Hi there,
I am looking for a tool that can perform a simple annotation process based on mapping of full/partial transcripts to a genome sequence. I've been using MAKER's est2genome option for a while, but it seems to have a few issues, so I'm curious to see if there is a similar tool out there. I would expect something that parses blast/blat output to produce gene models.
Is anypne here aware of such a tool?
Thanks!
PASA, GenomeThreader, you can even use minimap2 nowadays (But need to run agat_convert_minimap2_bam2gff.pl from AGAT)
You can have a look at this list of annotation tools: https://github.com/NBISweden/GAAS/blob/master/annotation/knowledge/annotation_tools.mdenter link description here
Thanks you! that's very helpful. I think I'll take a look at genomeThreader first.
Just updating for future readers: I tried out minimap2 + AGAT, which works nicely and very fast, but does not produce gene structure (UTRs, exons, CDS). The resulting GFF contains cDNA_match features which indicate gene boundaries, so this is not what I need. I've also tried genomeThreader, which does produce detailed gene structures, but I found quite a few "chimeric" genes - cases in which two transcripts were merged into one gene with a predicted intron linking them. So far I haven't found a solution for that, so I'll probably give PASA a try as well.

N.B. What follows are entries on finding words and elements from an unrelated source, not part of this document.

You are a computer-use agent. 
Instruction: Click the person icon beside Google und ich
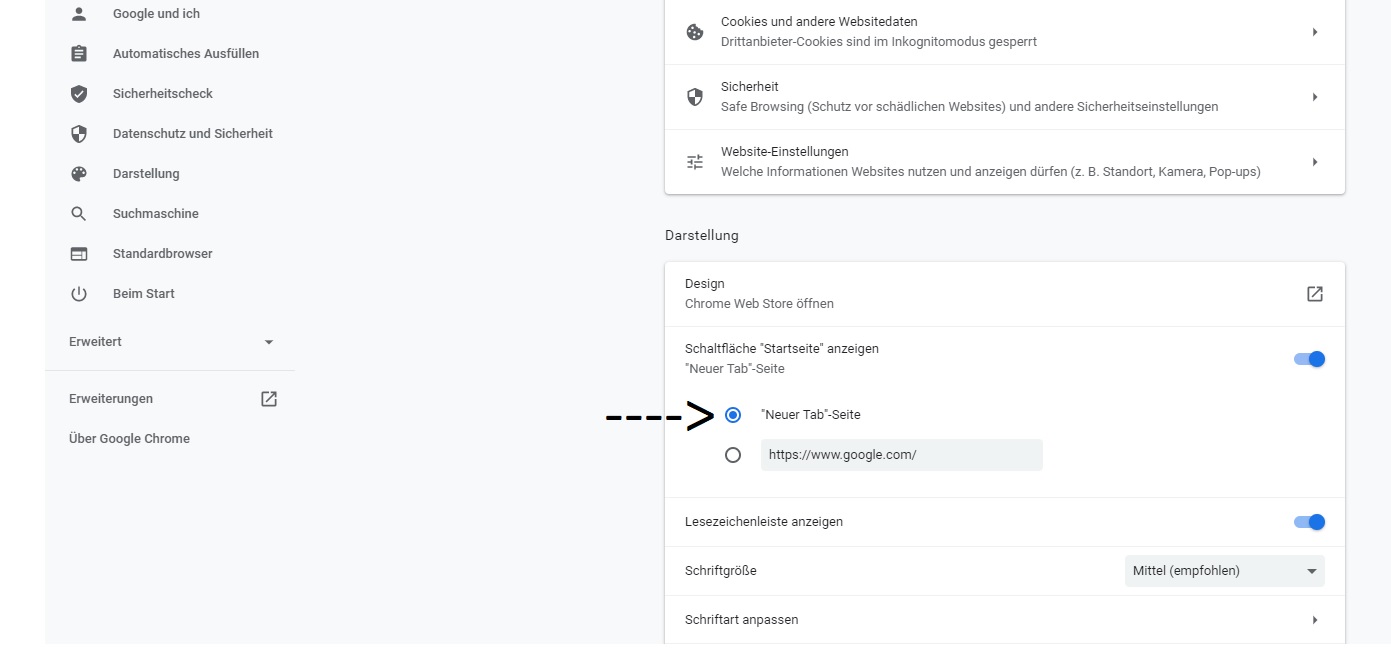79,14
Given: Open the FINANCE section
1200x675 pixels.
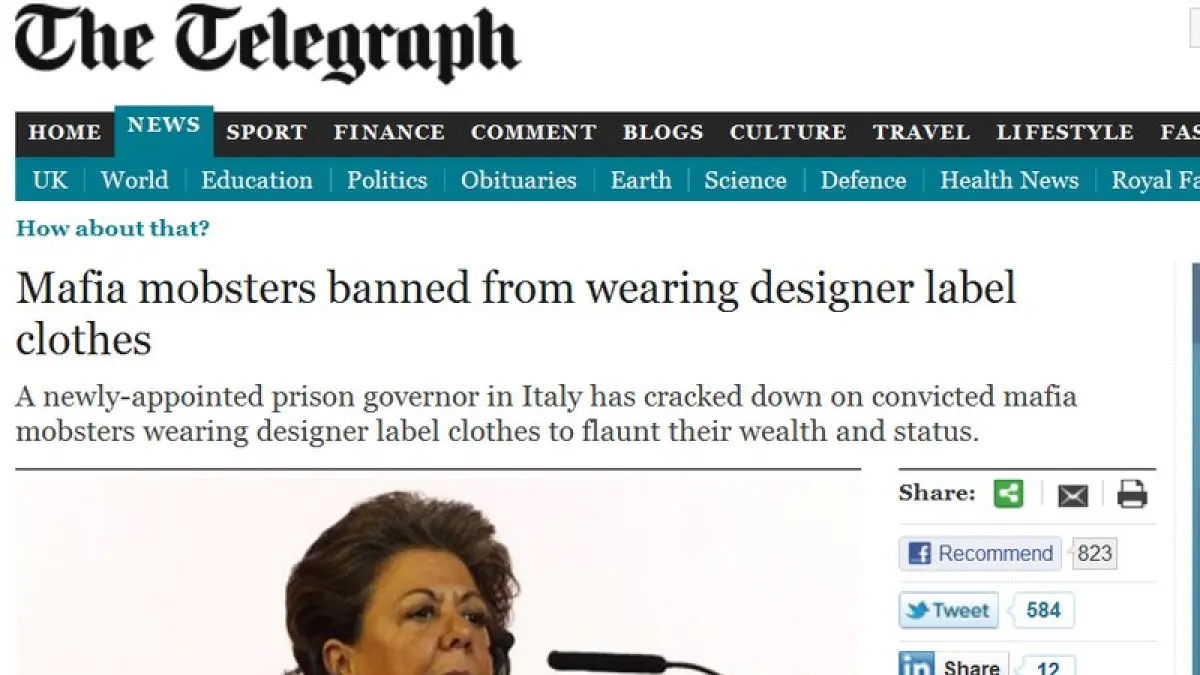Looking at the screenshot, I should click(389, 133).

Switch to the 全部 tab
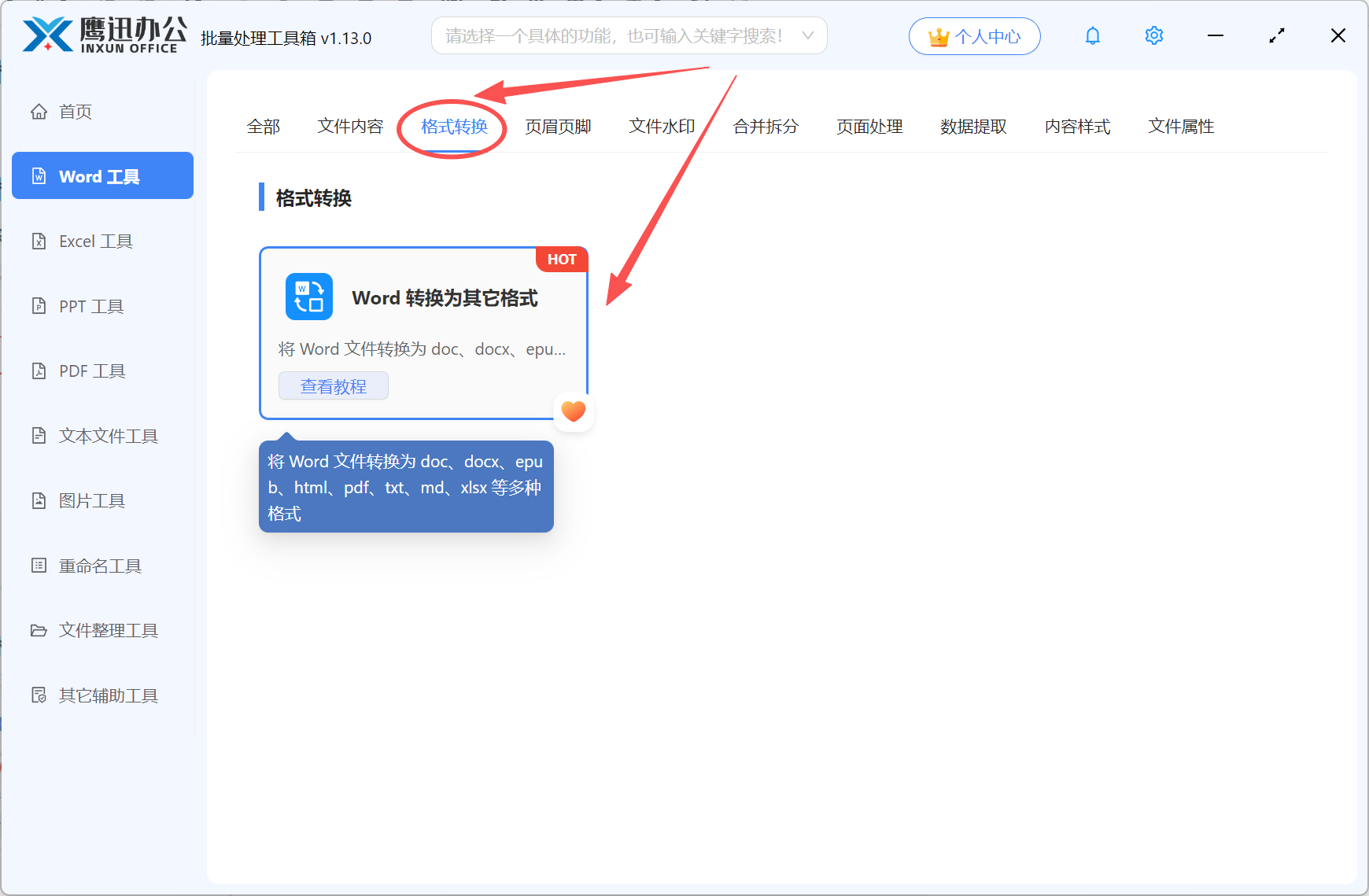(264, 127)
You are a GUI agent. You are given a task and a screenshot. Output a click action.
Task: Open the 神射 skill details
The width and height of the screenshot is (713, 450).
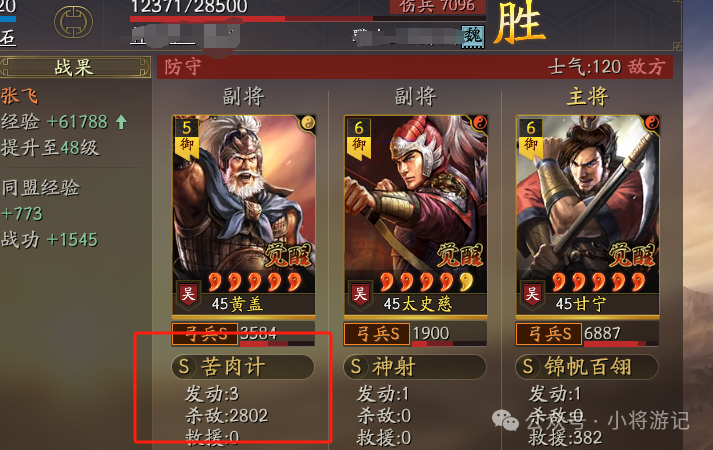point(415,367)
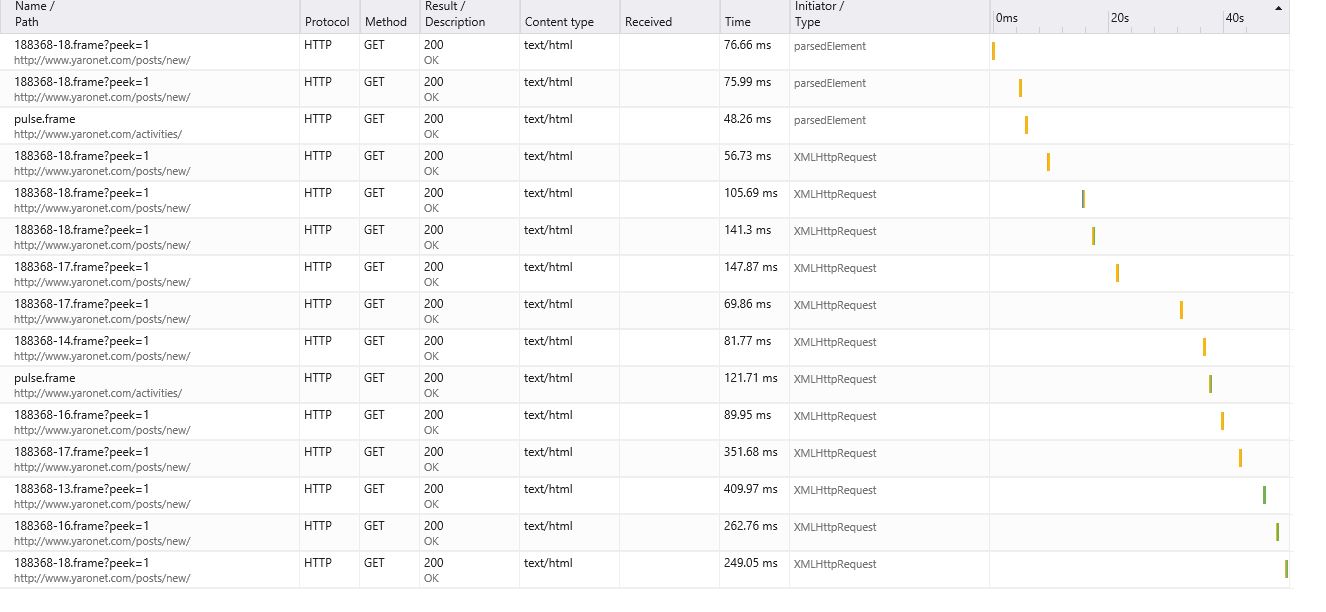Click the sort arrow in the timeline header
Screen dimensions: 1326x612
pos(1278,8)
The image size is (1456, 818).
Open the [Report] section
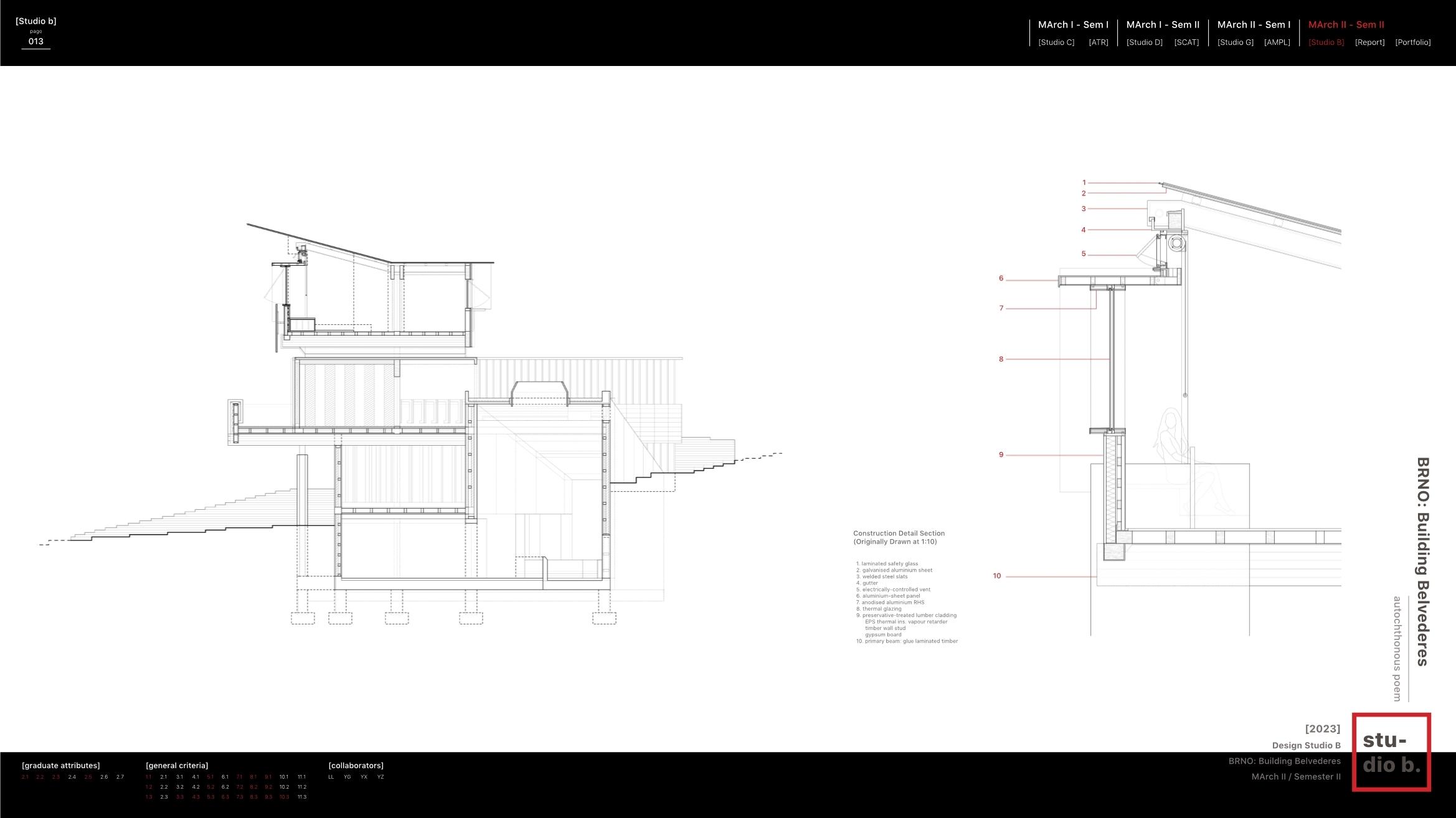1369,42
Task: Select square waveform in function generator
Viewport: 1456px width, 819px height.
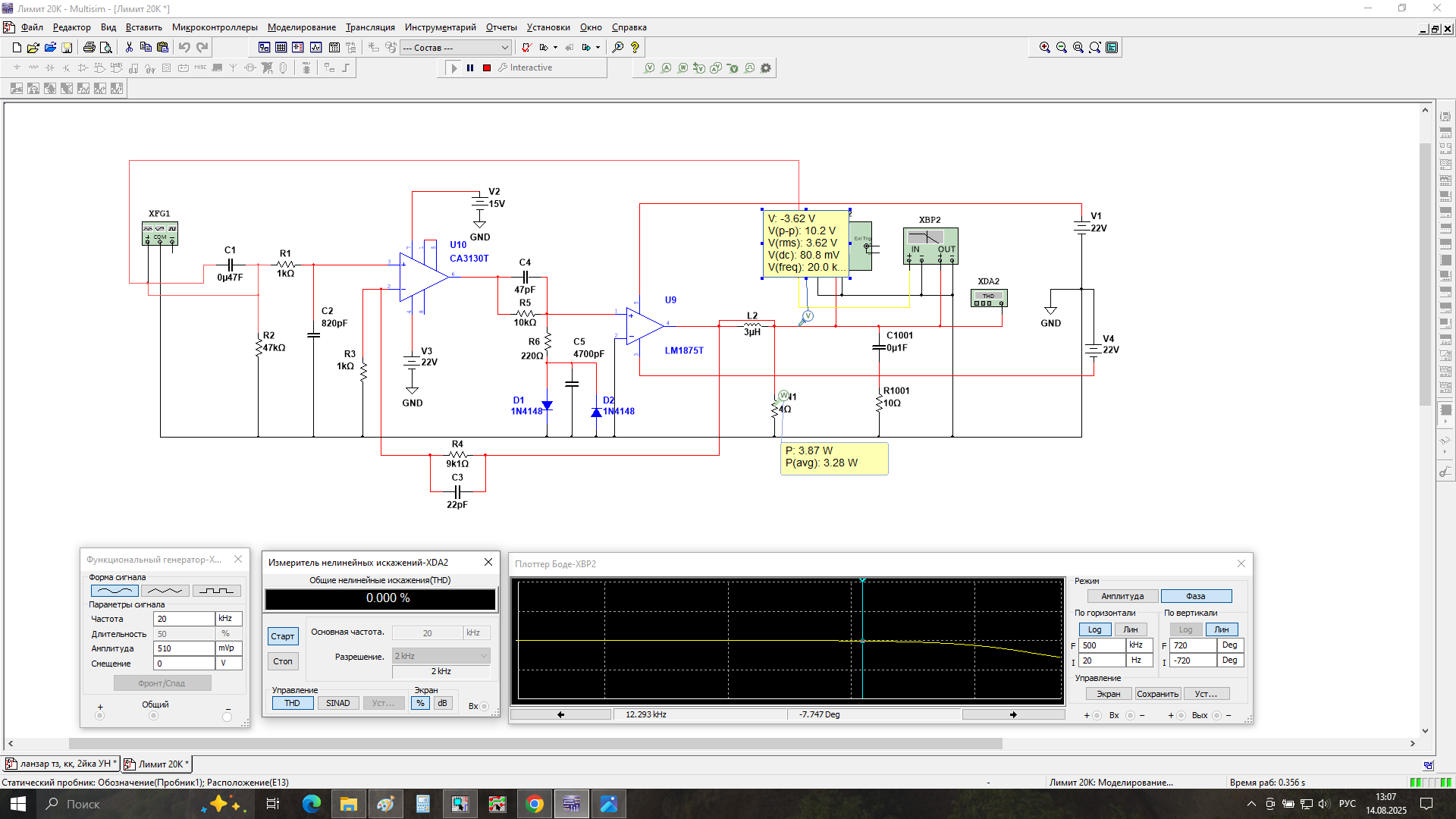Action: pyautogui.click(x=216, y=591)
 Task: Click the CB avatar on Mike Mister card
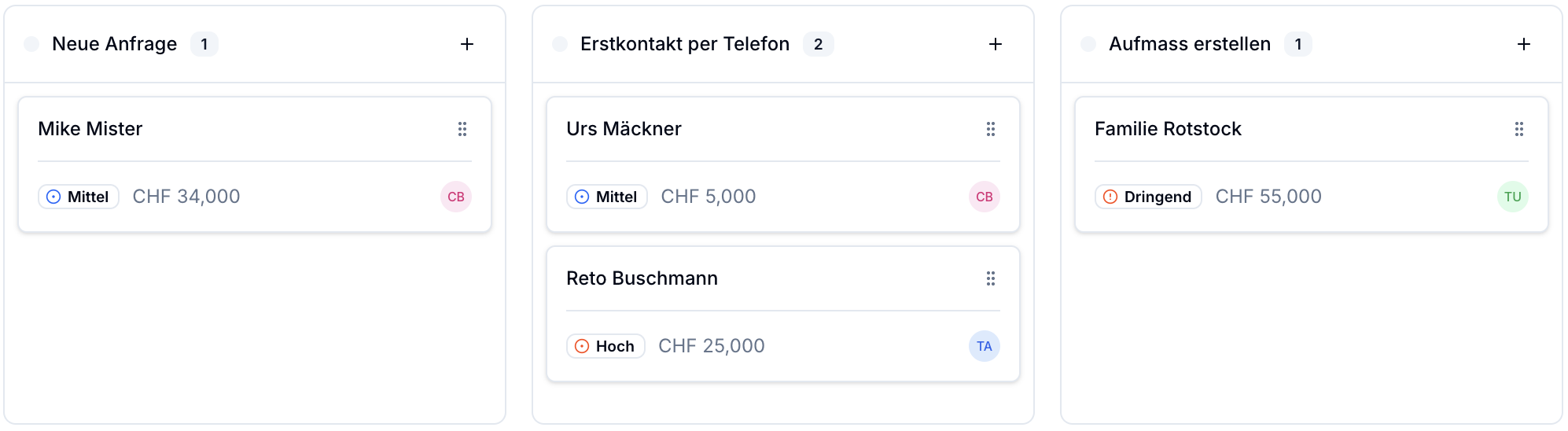coord(456,197)
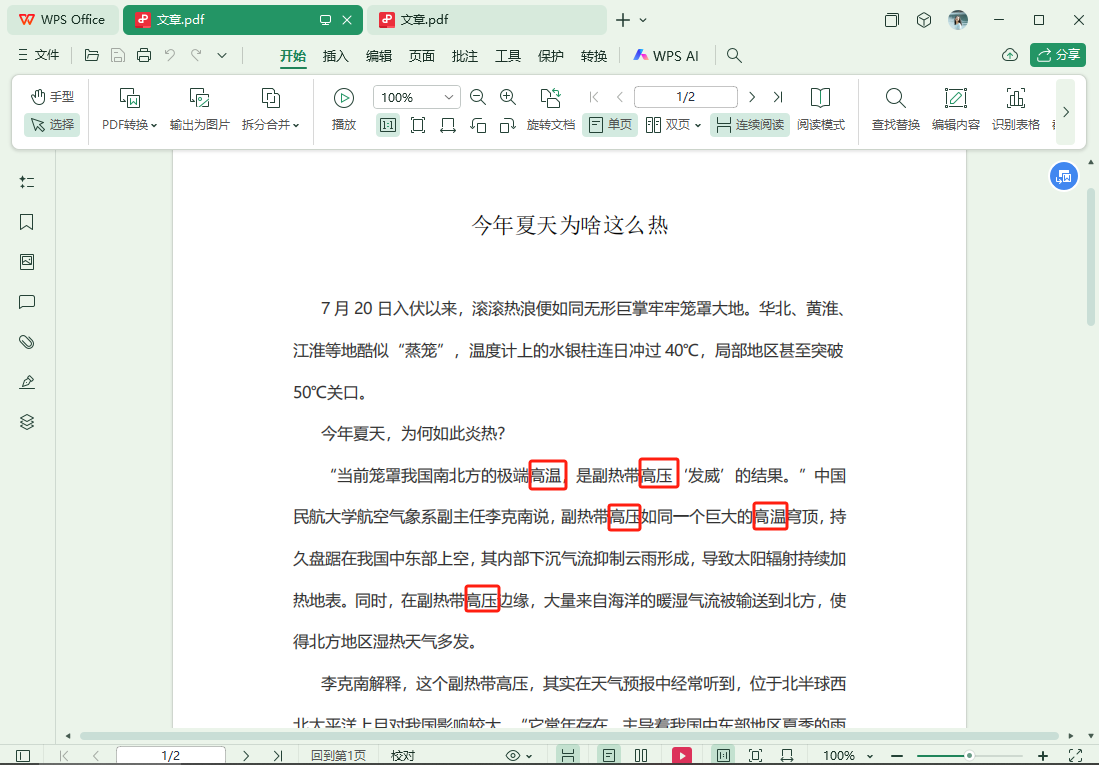Expand the 100% zoom level dropdown

pos(449,97)
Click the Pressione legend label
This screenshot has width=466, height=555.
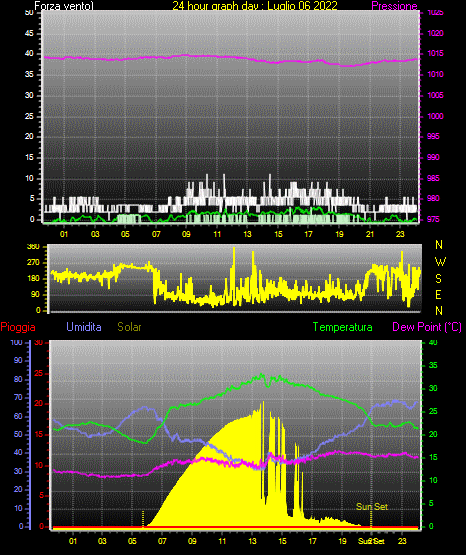pos(394,6)
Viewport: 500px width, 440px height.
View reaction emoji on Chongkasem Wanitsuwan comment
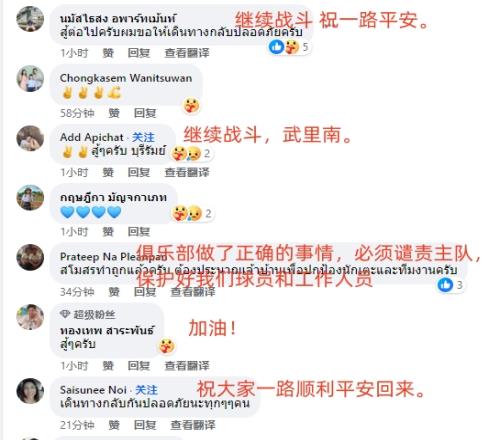191,106
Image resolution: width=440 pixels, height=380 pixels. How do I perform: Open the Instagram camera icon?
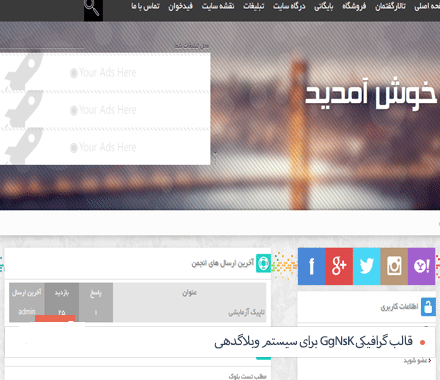[394, 266]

Thank you for the feedback. My bad, minimap2 can be used as a splice aware transcript aligner, but you are right it does not perform structural gene prediction.
I can mention GMAP that people use often to replace Exonerate (PASA use Gmap or blat). You can try GAWN too.
Thanks, I'll take a look at GAWN (liked the name...). In any case, it seems like PASA is also not the right tool for the job. See this thread for details.
your link does not work
Works fine for me... can you try again?
It’s fine now. Thank you
Now you have generated "hints" with exonerate, PASA and minimap2, you can provide all of them together to MAKER, the annotation might be better.
Based on this hints you can generate gene models with Ipred, EvidenceModeler (and MAKER).
GAWN seems to generate pretty good results and it's quite fast too. There is a fair amount of noise (gene models with very long, unlikely introns and other curiosities), but it can be cleaned using simple cutoffs on alignment stats. I should also note that it's very easy to run GAWN - indeed no nightmares... So I think this tool is the best choice available to me right now. Thanks for the help!